The outlook on the country's rating was maintained at “stable,” defying speculation ahead of the scheduled review that the agency might change it to “negative”. Speculation over a drop in the outlook followed a downgrade by Standard & Poor's in January. All three major ratings agencies have warned of risks to the independence of institutions and fiscal consolidation. Work on a scheme to force conversion of forex loans is another notable issue.
Fitch, however, says the rating reflects Poland's strong economic fundamentals, while it notes that government debt is close to the country's rating peers median. GDP growth in recent years has supported an increase in GDP per capita, however, that remains low relative to peers, Fitch points out. Downside risks relate first of all to reduced predictability in economic policy since Law and Justice (PiS) took power in October 2015.
The PiS government has implemented “unorthodox measures,” including a bank tax and “some fiscal relaxation,” – primarily a multi-billion zloty programme of child benefits. Measures that could further affect financial and fiscal stability, such as the scheme to convert foreign currency mortgages, are under consideration, Fitch observes.
The agency also noted political developments, especially changes at the Constitutional Tribunal that have led to a standoff with the European Commission. “These developments could affect Poland's attractiveness as a place to do business,” the analysts suggest.
Poland’s real GDP growth will likely slow to 3.2% in 2016 and 3.3% in 2017 from 3.6% in 2015, Fitch notes. Lower than expected external demand is a key risk, especially after the Brexit vote, with 6% of Poland's exports going to the UK. Private sector investment could also be affected by post-Brexit referendum uncertainty and adverse policy developments.
Fitch also expects general government debt will peak in 2018 at 53.2% of GDP and remain thereabouts in the medium term, assuming the government applies some fiscal tightening from 2018. That forecast has been increased from a peak of 51% of GDP in 2016.
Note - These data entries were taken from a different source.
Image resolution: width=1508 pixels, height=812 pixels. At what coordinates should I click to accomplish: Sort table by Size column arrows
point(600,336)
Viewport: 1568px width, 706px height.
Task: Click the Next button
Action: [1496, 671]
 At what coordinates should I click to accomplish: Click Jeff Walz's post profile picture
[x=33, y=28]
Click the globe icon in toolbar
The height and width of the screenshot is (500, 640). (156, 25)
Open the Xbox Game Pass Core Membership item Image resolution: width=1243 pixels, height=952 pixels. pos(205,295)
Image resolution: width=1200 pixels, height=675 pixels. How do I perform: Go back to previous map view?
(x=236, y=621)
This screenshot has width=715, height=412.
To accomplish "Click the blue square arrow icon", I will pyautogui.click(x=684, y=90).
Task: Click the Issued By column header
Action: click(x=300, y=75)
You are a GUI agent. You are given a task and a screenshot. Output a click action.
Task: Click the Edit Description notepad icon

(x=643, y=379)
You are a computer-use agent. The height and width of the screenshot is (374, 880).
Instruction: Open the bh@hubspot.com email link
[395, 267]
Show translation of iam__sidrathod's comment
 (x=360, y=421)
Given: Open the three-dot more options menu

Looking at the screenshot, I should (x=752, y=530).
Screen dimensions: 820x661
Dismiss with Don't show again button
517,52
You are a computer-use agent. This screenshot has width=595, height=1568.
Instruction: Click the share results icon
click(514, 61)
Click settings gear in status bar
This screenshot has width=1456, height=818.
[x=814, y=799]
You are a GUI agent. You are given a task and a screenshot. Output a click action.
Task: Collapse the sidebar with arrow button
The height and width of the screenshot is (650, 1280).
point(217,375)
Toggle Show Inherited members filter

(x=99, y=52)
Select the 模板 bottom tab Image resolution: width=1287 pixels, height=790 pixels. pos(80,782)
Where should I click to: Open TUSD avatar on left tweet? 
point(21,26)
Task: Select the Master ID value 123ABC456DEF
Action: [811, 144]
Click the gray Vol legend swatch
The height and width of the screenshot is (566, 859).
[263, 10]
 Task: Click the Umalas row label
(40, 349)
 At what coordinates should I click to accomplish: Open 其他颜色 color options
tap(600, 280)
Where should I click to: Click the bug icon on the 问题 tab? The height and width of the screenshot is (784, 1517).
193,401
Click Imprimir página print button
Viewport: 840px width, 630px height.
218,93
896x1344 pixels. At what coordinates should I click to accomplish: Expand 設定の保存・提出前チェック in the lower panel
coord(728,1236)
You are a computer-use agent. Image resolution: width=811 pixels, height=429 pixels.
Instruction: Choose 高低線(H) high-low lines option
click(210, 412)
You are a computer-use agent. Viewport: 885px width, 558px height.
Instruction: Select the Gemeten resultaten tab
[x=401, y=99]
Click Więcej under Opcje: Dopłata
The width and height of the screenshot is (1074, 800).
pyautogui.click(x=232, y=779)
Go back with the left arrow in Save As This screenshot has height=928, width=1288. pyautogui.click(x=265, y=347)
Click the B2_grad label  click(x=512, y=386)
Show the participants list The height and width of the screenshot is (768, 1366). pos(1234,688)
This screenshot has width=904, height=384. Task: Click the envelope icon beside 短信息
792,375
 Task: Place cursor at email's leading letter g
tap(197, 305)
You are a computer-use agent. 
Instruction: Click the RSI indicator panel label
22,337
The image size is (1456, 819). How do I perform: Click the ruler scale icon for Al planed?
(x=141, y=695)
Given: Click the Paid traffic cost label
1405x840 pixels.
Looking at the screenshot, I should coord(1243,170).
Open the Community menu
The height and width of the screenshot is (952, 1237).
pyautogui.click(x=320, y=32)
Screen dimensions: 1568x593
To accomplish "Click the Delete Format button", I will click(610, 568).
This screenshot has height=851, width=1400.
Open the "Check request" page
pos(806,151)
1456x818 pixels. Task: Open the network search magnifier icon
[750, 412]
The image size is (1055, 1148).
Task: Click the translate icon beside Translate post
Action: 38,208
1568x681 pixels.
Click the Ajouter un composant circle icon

Despite deficit risks having been commonly cited as one of the effects of the government's loosened fiscal policy, Fitch expects Poland’s deficit to be largely contained and not exceed the EU-required threshold of 3% of GDP. The budget gap is predicted at 2.8% of GDP in 2016 and 3.0% in 2017.
Poland's external position is on an improving trend, Fitch observes. The current account balance was -0.2% of GDP in 2015, compared to 3.6% of GDP on average in 2010-2015, owing to improved competitiveness and, more recently, the fall in commodity prices. The country ceiling is affirmed at 'AA-' and the short-term foreign currency IDR at 'F2'.